Крайне своеобразна и, конечно, связана с общим складом писаний Зайцева его манера: в одной фразе, порой в одном слове дать характеристику человека. Впечатление остроты и меткости, которое оставляют некоторые его страницы, выделяясь среди других, именно на одном штрихе порой и основано. Например:
«Лузин был настоящий русский интеллигент довоенного времени типа: „какой простор!“».
Превосходно! Ярлык наклеен, Лузин ясен. Правда, Толстой или из новых писателей, скажем Бунин, ярлыком не удовлетворились бы, а взяли бы быка за рога, истерзали и измучили бы его вовсю, и «интеллигент типа какой простор», даже и без апелляции к Репину, превратился бы в нашего доброго знакомого. Но Зайцев – акварелист, и во всяком случае в живописи – прежде всего рисовальщик.

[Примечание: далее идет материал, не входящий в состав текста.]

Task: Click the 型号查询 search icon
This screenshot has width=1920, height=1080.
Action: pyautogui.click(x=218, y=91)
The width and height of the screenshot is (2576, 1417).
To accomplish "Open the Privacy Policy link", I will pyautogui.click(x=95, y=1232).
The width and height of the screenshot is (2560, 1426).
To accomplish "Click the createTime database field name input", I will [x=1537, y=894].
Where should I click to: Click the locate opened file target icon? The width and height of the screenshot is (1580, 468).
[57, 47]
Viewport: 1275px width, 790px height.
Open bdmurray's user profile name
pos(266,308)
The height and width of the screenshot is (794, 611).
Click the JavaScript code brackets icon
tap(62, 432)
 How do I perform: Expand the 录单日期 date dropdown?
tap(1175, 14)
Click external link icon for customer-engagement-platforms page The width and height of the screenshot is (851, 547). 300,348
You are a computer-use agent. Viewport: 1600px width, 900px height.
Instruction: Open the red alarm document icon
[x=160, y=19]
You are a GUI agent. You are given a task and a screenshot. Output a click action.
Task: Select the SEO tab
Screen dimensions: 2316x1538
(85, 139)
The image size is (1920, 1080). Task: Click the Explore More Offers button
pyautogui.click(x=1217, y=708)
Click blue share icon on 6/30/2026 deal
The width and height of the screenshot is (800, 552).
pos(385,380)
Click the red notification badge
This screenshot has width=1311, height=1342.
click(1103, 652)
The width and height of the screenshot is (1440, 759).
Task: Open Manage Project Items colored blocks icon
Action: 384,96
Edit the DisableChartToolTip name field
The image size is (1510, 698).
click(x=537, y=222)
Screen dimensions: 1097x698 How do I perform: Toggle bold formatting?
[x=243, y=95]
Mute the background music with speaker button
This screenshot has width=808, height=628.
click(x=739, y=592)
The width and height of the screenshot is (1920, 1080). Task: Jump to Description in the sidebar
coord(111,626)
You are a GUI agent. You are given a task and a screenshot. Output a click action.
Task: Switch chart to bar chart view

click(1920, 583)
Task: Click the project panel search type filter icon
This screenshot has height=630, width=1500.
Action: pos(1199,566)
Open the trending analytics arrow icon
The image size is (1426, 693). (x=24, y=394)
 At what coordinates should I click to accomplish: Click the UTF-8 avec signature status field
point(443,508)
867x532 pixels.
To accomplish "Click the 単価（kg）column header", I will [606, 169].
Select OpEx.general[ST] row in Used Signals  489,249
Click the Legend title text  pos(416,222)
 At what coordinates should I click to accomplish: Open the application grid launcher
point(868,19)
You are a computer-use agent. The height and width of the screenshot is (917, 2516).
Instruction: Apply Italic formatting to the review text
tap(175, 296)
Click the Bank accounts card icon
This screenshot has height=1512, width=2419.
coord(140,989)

Дора Львовна беседует с подругой о некоей сумасбродной миллионерше и выражает сожаление, что та тратит деньги на нелепые затеи.
«Может быть, и удастся направить ее в разумное русло». Настоящая находка, это «разумное русло»! Стиль – это человек. Слышишь голос образованной массажистки, видишь ее лицо! Однако вспышка длится мгновение, а затем опять вступает в права тот прозрачный и легкий полумрак, в котором все тонет и сливается.
Откуда полумрак, т. с. для чего он автору нужен? что побуждает автора почти всегда его в свои писания вводить? Если позволительны насчет этого догадки, то скажем: для того, чтобы не так очевидна была жесткость и грубость существования, для того, чтобы горечь его не казалась безысходной. Капа – одно из действующих лиц «Дома в Пасси» – кончает самоубийством, у старика генерала умирает дочь, единственная его радость… Разве можно глядеть на это в упор, в беспощадно ярком дневном освещении? Капа сама в предсмертном своем дневнике против этого предостерегает. В согласии с ней Зайцев умышленно окутывает свой «дом» туманом, похожим на благовонный дымок кадила. Ни на что нельзя роптать, а если в сердце нет сил для благодарности, то должны бы найтись силы для молчания.
Этот «Дом в Пасси», то есть дом в одном из парижских кварталов, облюбованных эмигрантами, не просто французский дом, наполовину заселенный иностранцами, – это оазис в пустыне. Зайцев не склонен в чем-либо упрекать французов и не противопоставляет мнимой их узости и сухости нашу хваленую ширь и отзывчивость. Патриотически-хмельная обывательщина ему чужда. Но он с грустью признается, что Франция ему не вполне понятна, что среди французов он – чужой. Россия, воплощенная в обитателях парижского дома, пусть даже и беднее, но зато как-то духовнее, непосредственнее, сердечнее. Россия, может быть, скорее забывает, но зато она скорей и прощает… Трудно об этом говорить: без всякой заносчивости, так сказать, «снижающей» и искажающей тему, Зайцев касается тут того, что едва ли не все русские чувствуют и что ни на какие блага, ни на какой культурный блеск и лоск не хотели бы променять. Лично у Зайцева к этому примешивается и христианство, притом именно «розовое», противолеонтьевское, маловоинствующее. Конечно, для него христианство прежде всего – «мир», а не «меч», и, вероятно, даже по отношению к тем историческим драмам, свидетелями которых суждено нам было стать, его внутренняя позиция много сложнее и противоречивее, чем представляется на первый взгляд. Между «непротивлением злу» и «оком за око», он облюбовал особое, свое место.
С таким умонастроением можно спорить. Многие скажут, что надо с ним «бороться». Надо, однако, и помнить, что среди писателей, покинувших родину ради свободы, Зайцев – один из тех, кому свобода действительно оказалась нужна, ибо никак, никакими способами, никакими уловками не мог бы он там выразить того, что говорит здесь. Не у всех есть это оправдание. Если мы вправе толковать о духовном творчестве в эмиграции, то лишь благодаря таким писателям, как он. Судить и взвешивать, каково это творчество, необходимо и важно. Но самое важное то, чтобы действительно было о чем судить и что взвешивать.